The Effect of Ketamine on Catecholamine Metabolism in the Isolated Perfused Rat Heart

Abstract

The effects of ketamine infusion on the uptake and release of norepinephrine and on formation of deaminated metabolites in the isolated, perfused rat heart were studied. Hearts were removed from animals during light ether anesthesia, transferred to a modified Langendorff perfusing apparatus, and perfused with Krebs-Ringer solution containing various doses of ketamine and 200 µg/ml of DL-norepinephrine—14C. Norepinephrine uptake was determined after perfusion for 1, 2, 4, 6, and 20 minutes. At the end of each period the ketaminetreated hearts contained less DL-norepinephrine—14C per gram of heart tissue than control hearts. The reduction was proportional to the dose of ketamine. On an equal-dose basis, ketamine was approximately 80 per cent as effective as cocaine in blocking the uptake of norepinephrine. Norepinephrine release was determined after perfusing hearts for 4 minutes with perfusate containing 200 µg/ml of DL-norepinephrine—14C, then perfusing with solution containing ketamine but free of norepinephrine for 20 minutes. After 10 minutes of perfusion a decrease in myocardial DL-norepinephrine began to appear, and at 20 minutes the decrease was significant. Ketamine infusion did not alter myocardial levels of intracellular deaminated metabolites of norepinephrine, indicating that the effects of ketamine are primarily membrane-related. The results of this study suggest that the sympathomimetic-like effects of ketamine seen in both man and animals may be due to inhibition of the reuptake processes for endogenously released norepinephrine.

**Exercise goal**. Summarize the abstract on ketamine and the perfused rat heart in two sentences.

Collection entries
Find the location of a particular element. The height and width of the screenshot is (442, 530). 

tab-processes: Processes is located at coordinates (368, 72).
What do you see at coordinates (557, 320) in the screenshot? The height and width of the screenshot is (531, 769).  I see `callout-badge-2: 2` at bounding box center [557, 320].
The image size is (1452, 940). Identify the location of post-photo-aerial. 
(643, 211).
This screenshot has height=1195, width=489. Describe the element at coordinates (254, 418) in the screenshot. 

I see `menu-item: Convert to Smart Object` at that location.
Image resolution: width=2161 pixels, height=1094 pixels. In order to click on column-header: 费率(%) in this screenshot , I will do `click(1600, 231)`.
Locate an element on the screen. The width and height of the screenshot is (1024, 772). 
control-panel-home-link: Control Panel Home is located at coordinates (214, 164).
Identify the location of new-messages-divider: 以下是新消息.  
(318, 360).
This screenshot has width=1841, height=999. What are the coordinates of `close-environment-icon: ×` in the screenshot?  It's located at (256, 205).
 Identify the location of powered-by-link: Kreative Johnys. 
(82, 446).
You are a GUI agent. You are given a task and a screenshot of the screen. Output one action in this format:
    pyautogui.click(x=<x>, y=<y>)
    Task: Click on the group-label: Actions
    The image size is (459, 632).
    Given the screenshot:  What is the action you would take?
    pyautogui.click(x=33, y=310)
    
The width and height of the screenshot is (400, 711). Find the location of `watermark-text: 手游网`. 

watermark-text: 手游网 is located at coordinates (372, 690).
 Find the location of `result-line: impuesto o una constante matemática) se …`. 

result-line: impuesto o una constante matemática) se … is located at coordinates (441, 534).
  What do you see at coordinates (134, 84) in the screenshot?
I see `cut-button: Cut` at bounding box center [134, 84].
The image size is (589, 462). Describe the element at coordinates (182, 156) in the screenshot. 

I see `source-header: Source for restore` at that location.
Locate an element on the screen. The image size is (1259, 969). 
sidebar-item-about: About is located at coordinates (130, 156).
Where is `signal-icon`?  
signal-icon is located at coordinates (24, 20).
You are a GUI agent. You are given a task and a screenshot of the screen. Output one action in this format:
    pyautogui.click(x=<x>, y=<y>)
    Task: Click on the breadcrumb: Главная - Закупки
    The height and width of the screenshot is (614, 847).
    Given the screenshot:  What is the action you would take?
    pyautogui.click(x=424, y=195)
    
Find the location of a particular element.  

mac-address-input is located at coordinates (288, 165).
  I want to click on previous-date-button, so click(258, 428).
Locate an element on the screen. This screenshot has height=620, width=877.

**Written solution**. The study looked at how ketamine affects norepinephrine uptake, norepinephrine release, and the formation of deaminated metabolites in isolated, perfused rat hearts. Ketamine cut norepinephrine uptake in proportion to dose, worked about 80 percent as well as cocaine in blocking uptake, and significantly lowered heart norepinephrine by 20 minutes in the release test, without changing levels of deaminated metabolites, suggesting its sympathomimetic-like effects may come from blocking reuptake of released norepinephrine.